Make the same configuration on CDH1 and CDH2

scp/home/hadoop/hadoop-2.7.3/etc/hadoop/*  hadoop@10.0.83.202:/home/hadoop/hadoop-2.7.3/etc/hadoop/# and modify the blue part of the data in CDH1
scp/home/hadoop/hadoop-2.7.3/etc/hadoop/*  hadoop@10.0.83.173:/home/hadoop/ hadoop-2.7.3/etc/hadoop/#并且在CDH2中修改蓝色部分数据
Eighth step: Start HDFs
start the HDFs cluster for the first time:

1. Execute the following command:

$ start-dfs.sh

The goal is to open the Journalnode on all nodes so that the information can be interconnected.

2. Initialize the Namenode metadata on the NN1 node + open the Namenode of nn1:

$ HDFs namenode-format
$ start-dfs.sh

3, other nn2,nn3 and other nodes on the synchronization nn1 initialization namenode meta-data information + open NN2,NN3 nodes such as Namenode:

$ HDFs namenode-bootstrapstandby
#在nn1节点上输入指令 $ start-dfs.sh

4. Change the NN1 node standby state to the active state:

$ HDFs haadmin-transitiontoactive nn1

5. View the status of HDFs:

$ HDFs haadmin-getservicestate nn1

The order must not change.

6. Create a working environment for Hadoop users in HDFs database for HDFs:

$ HDFs dfs-mkdir-p/user/hadoop

Do not start the HDFs cluster for the first time:

$ start-dfs.sh
$ hdfs haadmin-transitiontoactive nn1

nineth Step: Manipulate HDFs and configure the jar file

Reference URL: http://blog.csdn.net/u012969412/article/details/64126714

When working with the HDFS system using Java, the package is often not found and the/hadoop-2.7.3/share/hadoop/hdfs/*.jar package needs to be added to the classpath of the environment variable

For f in $HADOOP _home/share/hadoop/hdfs/*.jar; Do
    Classpath=${classpath}: $f
done























Contact Us

The content source of this page is from Internet, which doesn't represent Alibaba Cloud's opinion; products and services mentioned on that page don't have any relationship with Alibaba Cloud. If the content of the page makes you feel confusing, please write us an email, we will handle the problem within 5 days after receiving your email.

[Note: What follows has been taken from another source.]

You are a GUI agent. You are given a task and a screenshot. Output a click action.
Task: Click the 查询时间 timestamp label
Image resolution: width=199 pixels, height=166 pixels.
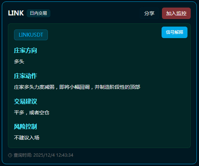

If you find any instances of plagiarism from the community, please send an email to: info-contact@alibabacloud.com and provide relevant evidence. A staff member will contact you within 5 working days.

A Free Trial That Lets You Build Big!

Start building with 50+ products and up to 12 months usage for Elastic Compute Service

  • Sales Support

    1 on 1 presale consultation

  • After-Sales Support

    24/7 Technical Support 6 Free Tickets per Quarter Faster Response

  • Alibaba Cloud offers highly flexible support services tailored to meet your exact needs.